Text -

----

“Don’t waste your words I don’t need anything from you”
Before we get into this article proper, we start with an editorial comment.
Over the life of this column, albeit with differing names, there have been a succession of predictions from me, the majority of which have proven correct, and a number of which have given me no pleasure.
This week’s revelations about Nigel Farage, prove me right on two-points.
Firstly, the hard-right have been using Israel, antisemitism and Gaza for their own agenda. Their politicians and media have used the narrative that anyone supporting Gaza or being anti-Israel is, de facto, antisemitic. When you consider the accusations against Farage is wouldn’t be a stretch to consider him antisemitic, even though he supports Israel. We might also add Islamophobic, too
Secondly, the story has been largely ignored by the right-wing media, who, had it been a labor MP, would have been foaming at the mouth like rabid dogs. They have an anti-government agenda and just want to see a hard-right government.
I did manage to find mention of it in “The Spectator”, who dismissed it saying: “as a schoolboy at Dulwich College, Farage said some naughty words……I suspect that Farage’s boisterous attention-seeking and sense of the outrageous was difficult to handle for some of the more sensitive boys, even though little real malice was involved.”
Remarkably, the writer has encapsulated everything I see wrong in hard-right politicians; strutting, arrogant bullies, full of bigotry and racism disguised with the cloak of patriotism.
It has been a gone 10-days for Farage, there have been a number of Reform casualties for racism, and helping Russia.
‘strutting, arrogant bullies, full of bigotry and racism disguised with the cloak of patriotism’
It appears that there is an unhealthy degree of admiration from Reform for Putin’s Russia, as investigations revealed that a cryptocurrency backed by one of Farage’s biggest donors has been used to help Russia fight its war against Ukraine.
The National Crime Agency has spent four years trying to crack a multibillion-dollar scheme that exchanges cash from drug and gun sales in the UK for crypto, digital tokens that are designed to hide their users’ identities.
The scheme has enabled “sanctions evasions and the highest levels of organized crime, including providing money-laundering services to the Russian state”, the agency says.
Of the $24m (£18.3m) in crypto that the NCA and its counterparts abroad have so far been able to seize, the “vast majority” was issued by Tether.

----

Tasks to perform -
**A)** Reproduce the passage of the column on Nigel Farage starting at "It has been" and ending at "war against Ukraine.".
**B)** Summarize the column on Nigel Farage in two sentences.

Information shown -
----

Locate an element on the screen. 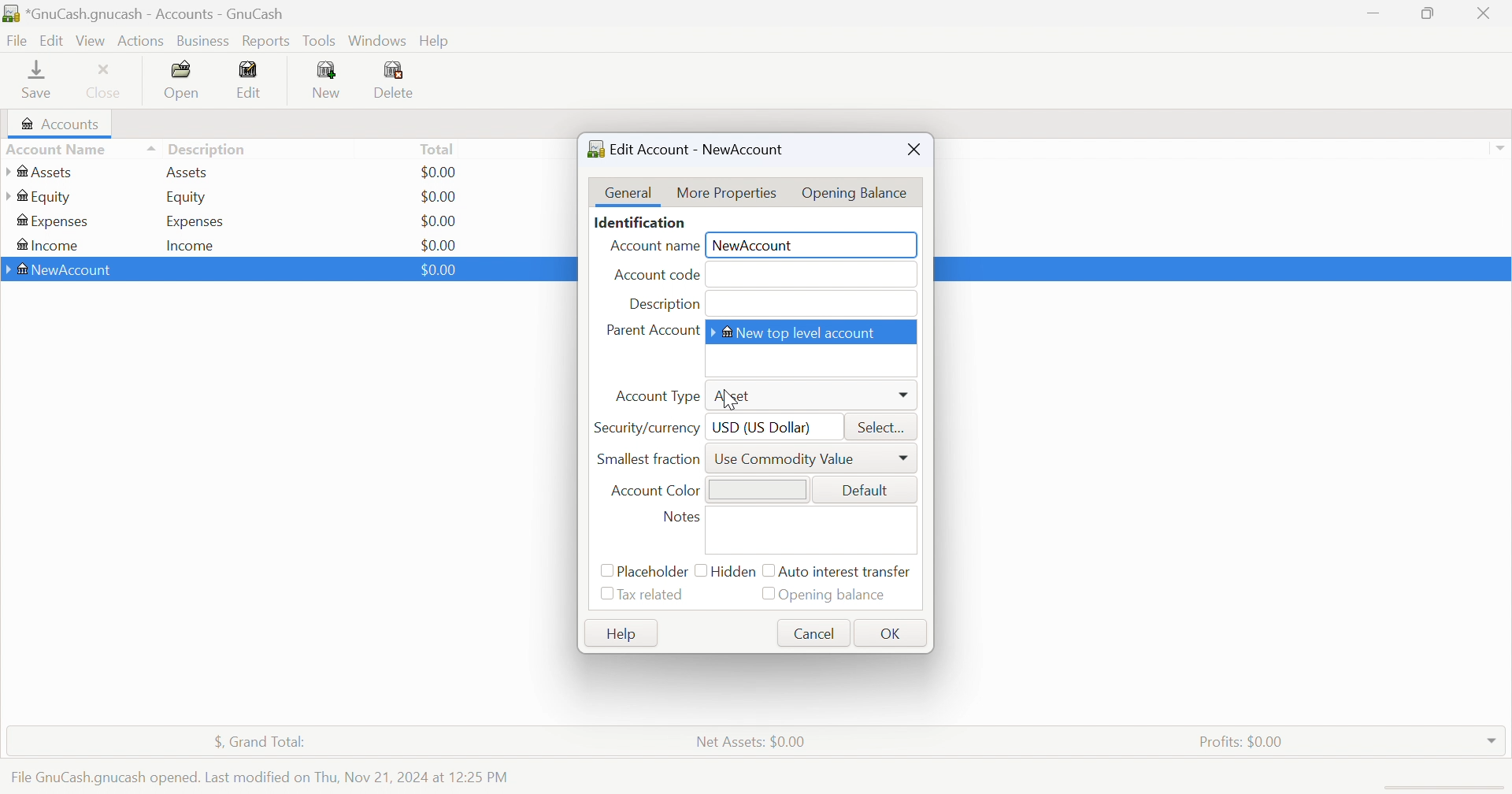 The image size is (1512, 794). $, Grand Total: is located at coordinates (269, 743). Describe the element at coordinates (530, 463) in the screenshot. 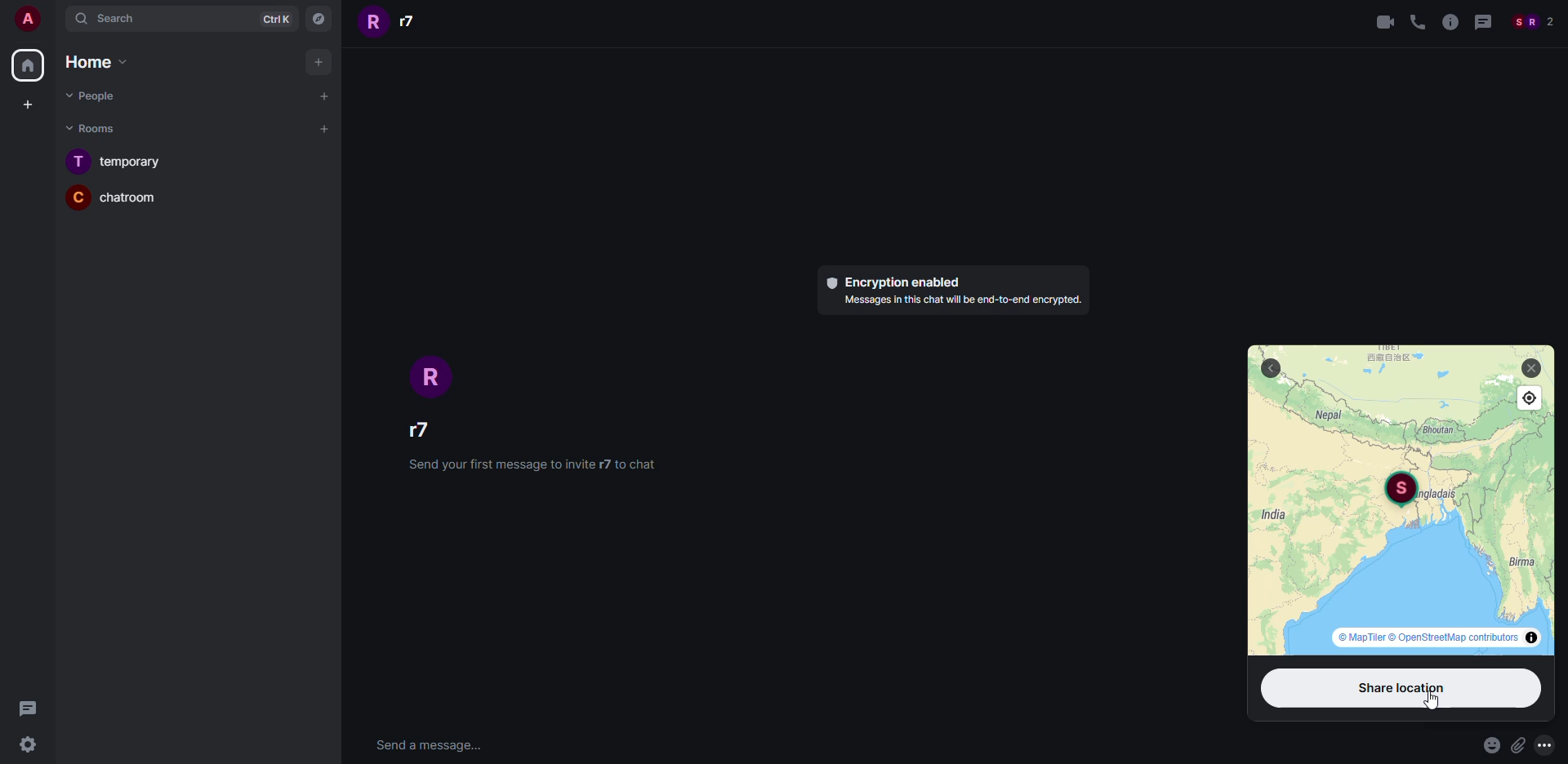

I see `text` at that location.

----

Solutions per task -
**A)**
It has been a gone 10-days for Farage, there have been a number of Reform casualties for racism, and helping Russia.
‘strutting, arrogant bullies, full of bigotry and racism disguised with the cloak of patriotism’
It appears that there is an unhealthy degree of admiration from Reform for Putin’s Russia, as investigations revealed that a cryptocurrency backed by one of Farage’s biggest donors has been used to help Russia fight its war against Ukraine.

**B)** The column argues that this week's revelations about Nigel Farage prove two of its author's predictions right: that the hard right has been using Israel, antisemitism and Gaza for its own agenda, and that right-wing media would largely ignore such a story. It also reports investigations revealing that a cryptocurrency backed by one of Farage's biggest donors has been used to help Russia fight its war against Ukraine, and notes that the "vast majority" of the $24m in crypto seized by the National Crime Agency and its counterparts abroad was issued by Tether.